The group before us did an amazing job of digging the foundations of the building and putting up the first posts for the framing, so it has been up to us to build upon their work. Our days have been occupied by a variety of jobs, all of which are completely new to most us – from levelling the ground to painting and cleaning wood for the walls and roof. During our first week here we completed the enormous task of digging a six-foot-deep hole in the corner of the site which will be used to contain a septic tank. The ground was extremely solid with rocks of all shapes and sizes so we all learnt how to swing a pickaxe, which is simultaneously very hard work and a lot fun.

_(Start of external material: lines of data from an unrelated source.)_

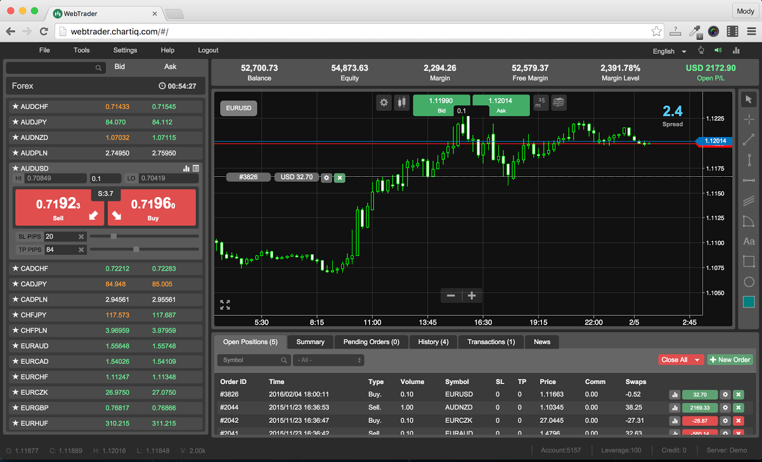The width and height of the screenshot is (762, 462).
Task: Expand the Close All dropdown arrow
Action: coord(697,360)
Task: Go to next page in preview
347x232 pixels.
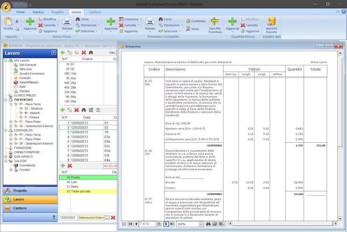Action: [x=166, y=224]
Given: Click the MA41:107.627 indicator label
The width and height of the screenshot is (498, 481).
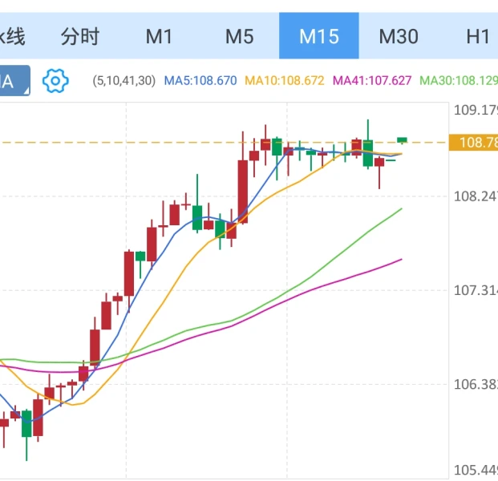Looking at the screenshot, I should (371, 81).
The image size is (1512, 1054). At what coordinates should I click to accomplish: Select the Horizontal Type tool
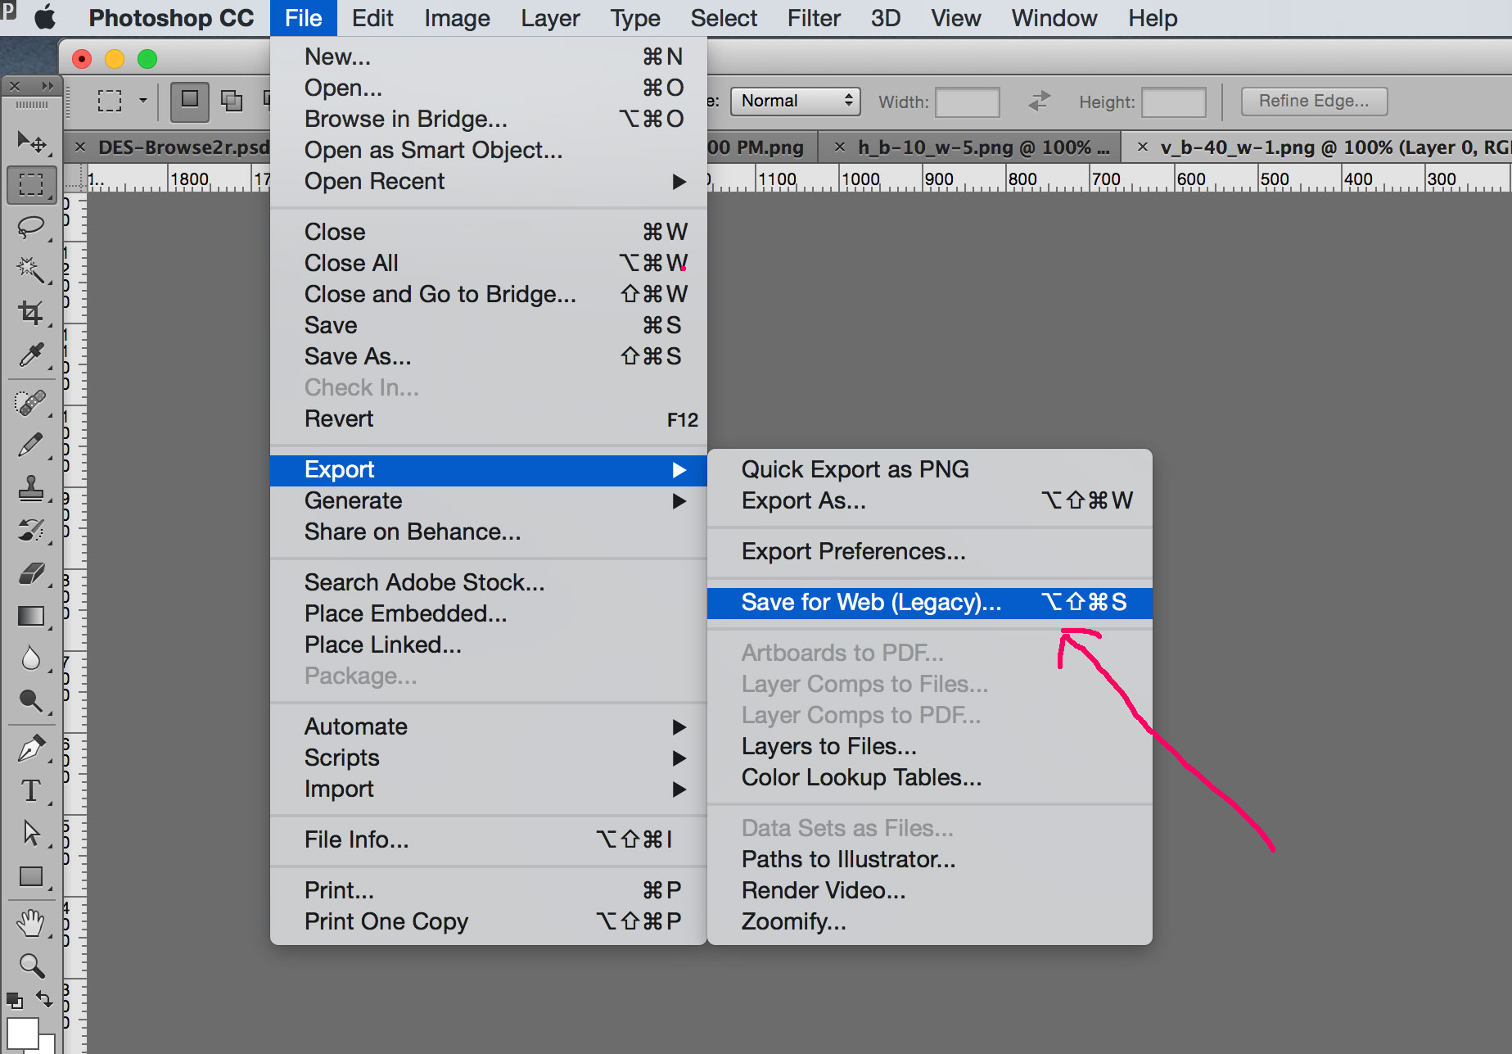click(30, 790)
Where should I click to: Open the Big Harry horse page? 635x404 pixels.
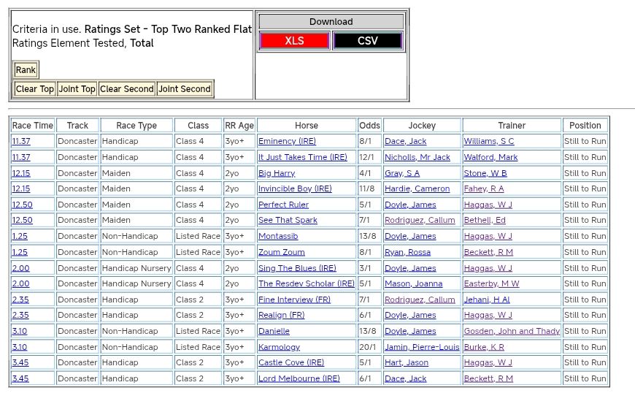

All our work is physical, but every day we come away from it with an enormous sense of satisfaction because each one of us is doing their part to make a real, lasting difference within this community. Every day we achieve something and even in the short time, we have been here a good level of progress is visible to anyone who looks at the building site.
The importance of Education
We are living in the community hall here in Kibinut, in the very centre of the village with house all around us. The locals have welcomed us with open arms. I think of London where I come from, with everybody silent on the tube avoiding eye contact, then I compare it to here where if I walk past a house, the people inside will always wave and say hello regardless of the whether or not we’ve met.
Our small team is made up from people all over the world, all of them were strangers to one another a few weeks ago and we now we have come together in a country that most of us have never been to, and we hope that we are making a valuable and lasting impact within the community of some of the friendliest and most welcoming people I have ever come across.
Every evening the local children come and play games with us and teach us new dances in a variety of different languages. We are constantly learning phrases of Malay, as well as the local Dusun dialect and the children are gaining more English from the time they spend with us. Most of the young children in the village haven’t started school yet. It blows me away to think that the first education that they receive might be in the CLC we are in the process of building.
When playing with the children last night they started singing ‘London Bridge is falling down’ in Malay, so I asked them if they would like to visit London one day and they said they would. Education changes lives and opens doors and I hope the CLC will give them the opportunity to do this. I hope that the generations of children who will use this CLC in future are given a start in life that allows them to go on and achieve whatever they put their minds to. I also hope that myself and the other volunteers will always remember our work here and use it as inspiration to actively contribute to create lasting change wherever we go and whatever we do for the rest of our lives.